The Device base class implements a set of properties and methods to implement the synchronization mechanism:
class Device:
def busy(self) -> bool
def wait(self, up_to: Optional[Quantity[u.ms]] = None)
duration: Quantity[u.ms]
latency: Quantity[u.ms]
timeout: Quantity[u.ms]
Each device can either be busy or ready, and this state can be polled by calling busy(). Detectors are busy as long as the detector hardware is measuring. Actuators are busy when they are moving, about to move, or settling after movement. OpenWFS automatically enforces two conditions:
before starting a measurement, wait until all motion is (almost) completed
before starting any movement, wait until all measurements are (almost) completed
Here, ‘almost’ refers to the fact that devices may have a latency. Latency is the time between sending a command to a device, and the moment the device starts responding. An important example is the SLM, which typically takes one or two frame periods to transfer the image data to the liquid crystal chip. Such devices can specify a non-zero latency attribute. When specified, the device ‘promises’ not to do anything until latency milliseconds after the start of the measurement or movement. When a latency is specified, detectors or actuators can be started slightly before the devices of the other type (actuators or detectors, respectively) have finished their operation. For example, this mechanism allows sending a new frame to the SLM before the measurements of the current frame are finished, since it is known that the SLM will not respond for latency milliseconds anyway. This way, measurements and SLM updates can be pipelined to maximize the number of measurements that can be done in a certain amount of time. To enable these pipelined measurements, the Device class also provides a duration attribute, which is the maximum time interval between the start and end of a measurement or actuator action.
This synchronization is performed automatically. If desired, it is possible to explicitly wait for the device to become ready by calling wait(). To accommodate taking into account the latency, this function takes an optional parameter up_to, which indicates that the function may return the specified time before the device hardware is ready. In user code, it is only necessary to call wait when using the out parameter to store measurements in a pre-defined location (see Section 6.1.1 above). A typical usage pattern is illustrated in the following snippet:
frames1 = np.zeros((P, *cam1.data_shape))

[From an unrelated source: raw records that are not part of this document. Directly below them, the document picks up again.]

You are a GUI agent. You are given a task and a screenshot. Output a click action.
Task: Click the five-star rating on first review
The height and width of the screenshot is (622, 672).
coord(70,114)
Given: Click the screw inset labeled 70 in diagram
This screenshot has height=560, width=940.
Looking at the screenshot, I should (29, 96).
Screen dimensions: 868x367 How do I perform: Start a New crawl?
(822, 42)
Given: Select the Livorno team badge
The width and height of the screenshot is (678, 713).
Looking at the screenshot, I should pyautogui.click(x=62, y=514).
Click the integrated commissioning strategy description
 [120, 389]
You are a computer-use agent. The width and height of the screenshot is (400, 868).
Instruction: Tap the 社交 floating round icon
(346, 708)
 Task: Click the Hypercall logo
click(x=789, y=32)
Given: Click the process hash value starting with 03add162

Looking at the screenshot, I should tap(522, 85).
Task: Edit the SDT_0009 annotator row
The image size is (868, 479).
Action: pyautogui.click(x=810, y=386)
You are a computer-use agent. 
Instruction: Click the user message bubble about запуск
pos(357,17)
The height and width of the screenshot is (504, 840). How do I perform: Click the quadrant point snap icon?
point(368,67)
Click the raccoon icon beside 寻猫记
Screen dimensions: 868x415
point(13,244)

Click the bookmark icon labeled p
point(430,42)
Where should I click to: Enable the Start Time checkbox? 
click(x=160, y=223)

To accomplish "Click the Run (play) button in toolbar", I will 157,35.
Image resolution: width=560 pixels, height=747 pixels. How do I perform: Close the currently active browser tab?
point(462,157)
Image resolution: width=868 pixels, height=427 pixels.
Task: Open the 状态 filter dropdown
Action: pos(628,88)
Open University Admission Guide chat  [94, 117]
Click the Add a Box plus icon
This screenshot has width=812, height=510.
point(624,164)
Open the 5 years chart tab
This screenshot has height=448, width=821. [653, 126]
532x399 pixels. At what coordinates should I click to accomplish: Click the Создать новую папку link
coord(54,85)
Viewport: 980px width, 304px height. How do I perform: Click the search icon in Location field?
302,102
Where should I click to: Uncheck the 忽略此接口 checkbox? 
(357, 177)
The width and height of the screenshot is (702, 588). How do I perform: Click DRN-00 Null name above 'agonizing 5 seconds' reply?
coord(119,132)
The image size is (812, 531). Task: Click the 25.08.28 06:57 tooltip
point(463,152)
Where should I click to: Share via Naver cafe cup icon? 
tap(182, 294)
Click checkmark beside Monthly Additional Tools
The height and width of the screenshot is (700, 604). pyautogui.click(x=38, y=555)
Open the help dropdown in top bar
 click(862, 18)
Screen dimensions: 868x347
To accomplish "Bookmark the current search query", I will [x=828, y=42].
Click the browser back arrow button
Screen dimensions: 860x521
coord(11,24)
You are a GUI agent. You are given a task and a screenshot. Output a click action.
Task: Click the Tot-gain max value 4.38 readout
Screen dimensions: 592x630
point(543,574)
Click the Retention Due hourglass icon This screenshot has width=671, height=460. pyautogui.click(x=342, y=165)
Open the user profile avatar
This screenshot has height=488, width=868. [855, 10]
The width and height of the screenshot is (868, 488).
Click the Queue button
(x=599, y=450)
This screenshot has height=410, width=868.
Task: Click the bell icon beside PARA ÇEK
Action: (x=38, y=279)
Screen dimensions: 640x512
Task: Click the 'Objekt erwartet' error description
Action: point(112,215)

frames2 = np.zeros((P, *cam2.data_shape))
for p in range(P)
# wait for all measurements to complete (up to the latency of the slm)
# then send the new pattern to the SLM hardware
slm.set_phases(phase * 2 * np.pi / P)
# wait for the image on the SLM to stabilize, then trigger the measurement.
cam1.trigger(out = frames1[n, p, ...])
# directly trigger cam2, since we already are in the 'measuring' state.
cam2.trigger(out = frames2[n, p, ...])
cam1.wait() # wait until camera 1 is done grabbing frames
cam2.wait() # wait until camera 2 is done grabbing frames
Finally, devices have a timeout attribute, which is the maximum time to wait for a device to become ready. This timeout is used in the state-switching mechanism, and when explicitly waiting for results using wait() or read().